5 Additional Centimeters in Height Links to 5% Greater Cancer Risk
Professor SUNG Joohon found a new link between height and cancer risk.
Sung's research team investigated 788,789 Korean men and women aged 40 to 65 from 1994 to 2003 to find an evidence links height and cancer risk.
The result said, for men, every additional five centimeters in height was associated with a 5% greater risk of developing any type of cancer after they had adjusted for socioeconomic status, age, and other relevant factors. For women, risk increased by 7% for every extra five centimeters in height.
Possible mechanisms for the association include early environmental exposures that influence both growth and cancer, like diet; genes that affect both skeletal growth and risk of cancer; and the fact that taller people just have more body tissue and thus offer a bigger target for cancer growth.
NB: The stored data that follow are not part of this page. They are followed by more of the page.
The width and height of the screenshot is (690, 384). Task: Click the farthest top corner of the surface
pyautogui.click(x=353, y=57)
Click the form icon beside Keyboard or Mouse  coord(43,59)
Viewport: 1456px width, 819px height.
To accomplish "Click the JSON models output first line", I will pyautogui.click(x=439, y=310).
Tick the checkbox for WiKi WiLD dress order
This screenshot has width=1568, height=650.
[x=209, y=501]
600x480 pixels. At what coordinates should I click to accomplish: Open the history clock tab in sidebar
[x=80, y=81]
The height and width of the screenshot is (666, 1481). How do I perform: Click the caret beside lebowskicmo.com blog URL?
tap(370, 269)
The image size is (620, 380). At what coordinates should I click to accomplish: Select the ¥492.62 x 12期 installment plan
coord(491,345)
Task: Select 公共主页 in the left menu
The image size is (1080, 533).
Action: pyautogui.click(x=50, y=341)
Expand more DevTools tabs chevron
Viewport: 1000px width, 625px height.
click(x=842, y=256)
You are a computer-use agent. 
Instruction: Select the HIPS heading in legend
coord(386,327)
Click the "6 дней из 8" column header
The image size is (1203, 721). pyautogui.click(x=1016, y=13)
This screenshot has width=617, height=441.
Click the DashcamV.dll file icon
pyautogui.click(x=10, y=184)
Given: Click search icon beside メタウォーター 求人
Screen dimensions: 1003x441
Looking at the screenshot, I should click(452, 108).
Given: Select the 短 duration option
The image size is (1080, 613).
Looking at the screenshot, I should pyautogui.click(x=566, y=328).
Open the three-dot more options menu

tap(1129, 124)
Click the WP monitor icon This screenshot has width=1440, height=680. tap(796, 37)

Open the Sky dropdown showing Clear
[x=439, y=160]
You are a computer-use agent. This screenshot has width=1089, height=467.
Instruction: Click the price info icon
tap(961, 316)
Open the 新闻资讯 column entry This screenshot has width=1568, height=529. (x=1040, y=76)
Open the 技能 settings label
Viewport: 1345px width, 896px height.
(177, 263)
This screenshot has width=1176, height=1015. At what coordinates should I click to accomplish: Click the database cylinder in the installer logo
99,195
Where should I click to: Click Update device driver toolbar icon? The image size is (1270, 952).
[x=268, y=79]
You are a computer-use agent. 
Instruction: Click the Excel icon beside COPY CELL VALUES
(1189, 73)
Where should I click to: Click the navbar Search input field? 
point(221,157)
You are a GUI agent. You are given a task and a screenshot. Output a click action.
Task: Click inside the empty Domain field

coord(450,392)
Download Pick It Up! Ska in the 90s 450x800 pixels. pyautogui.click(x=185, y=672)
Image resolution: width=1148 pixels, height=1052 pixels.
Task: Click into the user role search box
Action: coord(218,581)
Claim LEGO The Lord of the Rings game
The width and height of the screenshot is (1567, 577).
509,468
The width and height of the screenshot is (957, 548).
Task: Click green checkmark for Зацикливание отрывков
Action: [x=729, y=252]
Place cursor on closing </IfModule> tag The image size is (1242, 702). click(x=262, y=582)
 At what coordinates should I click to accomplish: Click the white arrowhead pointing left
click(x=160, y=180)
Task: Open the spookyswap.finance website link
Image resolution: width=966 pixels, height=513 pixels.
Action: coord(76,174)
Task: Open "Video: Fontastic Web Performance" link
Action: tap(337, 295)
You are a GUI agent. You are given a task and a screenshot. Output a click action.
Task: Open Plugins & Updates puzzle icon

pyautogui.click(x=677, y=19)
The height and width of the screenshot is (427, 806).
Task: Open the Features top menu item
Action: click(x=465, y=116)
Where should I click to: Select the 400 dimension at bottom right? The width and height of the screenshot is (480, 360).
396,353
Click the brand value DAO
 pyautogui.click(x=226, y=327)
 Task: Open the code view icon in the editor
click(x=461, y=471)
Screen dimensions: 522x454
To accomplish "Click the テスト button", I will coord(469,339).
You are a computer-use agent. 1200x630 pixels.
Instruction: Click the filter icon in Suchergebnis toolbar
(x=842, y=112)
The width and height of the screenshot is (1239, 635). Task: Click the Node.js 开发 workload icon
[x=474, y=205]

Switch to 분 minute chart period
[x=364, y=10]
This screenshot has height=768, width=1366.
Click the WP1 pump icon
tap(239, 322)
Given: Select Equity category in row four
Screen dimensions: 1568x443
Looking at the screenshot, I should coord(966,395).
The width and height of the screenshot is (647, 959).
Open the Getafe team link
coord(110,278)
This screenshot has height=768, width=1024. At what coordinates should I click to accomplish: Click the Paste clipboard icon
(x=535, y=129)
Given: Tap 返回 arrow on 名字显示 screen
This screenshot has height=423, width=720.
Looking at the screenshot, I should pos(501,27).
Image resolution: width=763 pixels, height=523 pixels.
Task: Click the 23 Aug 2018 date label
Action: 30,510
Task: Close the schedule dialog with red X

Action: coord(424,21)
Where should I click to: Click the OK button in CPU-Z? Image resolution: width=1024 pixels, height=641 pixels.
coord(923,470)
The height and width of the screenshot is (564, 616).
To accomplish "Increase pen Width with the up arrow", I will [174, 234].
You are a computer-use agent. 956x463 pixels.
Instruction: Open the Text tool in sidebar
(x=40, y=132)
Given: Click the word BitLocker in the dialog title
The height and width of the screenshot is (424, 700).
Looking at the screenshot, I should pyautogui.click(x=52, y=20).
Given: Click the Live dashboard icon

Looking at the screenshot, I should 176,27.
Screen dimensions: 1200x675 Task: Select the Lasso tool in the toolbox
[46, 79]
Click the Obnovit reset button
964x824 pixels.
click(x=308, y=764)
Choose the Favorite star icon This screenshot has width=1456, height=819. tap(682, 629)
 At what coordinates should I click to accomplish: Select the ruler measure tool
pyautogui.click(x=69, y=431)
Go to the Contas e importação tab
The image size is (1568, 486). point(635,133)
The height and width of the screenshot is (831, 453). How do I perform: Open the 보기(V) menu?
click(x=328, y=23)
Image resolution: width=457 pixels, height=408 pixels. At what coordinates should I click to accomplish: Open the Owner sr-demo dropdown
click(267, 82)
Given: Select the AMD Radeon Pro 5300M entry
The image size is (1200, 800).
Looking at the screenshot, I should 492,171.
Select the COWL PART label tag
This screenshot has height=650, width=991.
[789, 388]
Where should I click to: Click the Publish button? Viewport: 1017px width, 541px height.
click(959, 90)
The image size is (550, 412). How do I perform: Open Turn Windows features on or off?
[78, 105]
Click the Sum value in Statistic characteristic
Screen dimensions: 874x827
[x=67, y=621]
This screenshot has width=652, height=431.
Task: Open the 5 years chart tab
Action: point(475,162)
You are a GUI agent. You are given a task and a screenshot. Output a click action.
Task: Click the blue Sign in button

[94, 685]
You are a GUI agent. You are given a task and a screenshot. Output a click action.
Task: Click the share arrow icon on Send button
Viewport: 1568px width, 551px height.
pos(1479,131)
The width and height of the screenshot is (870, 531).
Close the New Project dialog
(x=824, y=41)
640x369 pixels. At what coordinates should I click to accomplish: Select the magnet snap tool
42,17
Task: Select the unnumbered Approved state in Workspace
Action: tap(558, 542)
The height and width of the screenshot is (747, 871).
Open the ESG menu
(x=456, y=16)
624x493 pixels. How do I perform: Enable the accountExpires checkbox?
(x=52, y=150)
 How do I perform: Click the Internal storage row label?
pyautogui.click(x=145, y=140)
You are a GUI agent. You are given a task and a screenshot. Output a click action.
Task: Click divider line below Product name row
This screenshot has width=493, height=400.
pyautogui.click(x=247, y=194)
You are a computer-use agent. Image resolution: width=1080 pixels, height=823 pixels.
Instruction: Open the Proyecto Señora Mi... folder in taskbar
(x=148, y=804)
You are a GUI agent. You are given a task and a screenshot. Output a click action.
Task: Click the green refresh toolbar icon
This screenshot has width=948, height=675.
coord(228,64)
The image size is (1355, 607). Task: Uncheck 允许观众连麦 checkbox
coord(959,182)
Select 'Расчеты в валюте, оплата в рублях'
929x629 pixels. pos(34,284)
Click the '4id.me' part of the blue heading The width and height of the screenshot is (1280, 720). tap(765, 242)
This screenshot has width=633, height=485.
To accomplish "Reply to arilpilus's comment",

When Sung looked at site-specific cancers, they found an association between height and colon cancer and thyroid cancer for men and women. Prostate, breast, and ovarian cancer risk also climbed with height.
"The consistencies in the associations between height and cancer in our studies and in previous studies in different populations support the likelihood of a common pathway that affects skeletal growth and cancer risk across these populations," the researchers conclude.
Professor Sung has published the research in July 2009 of American Journal of Epidemiology.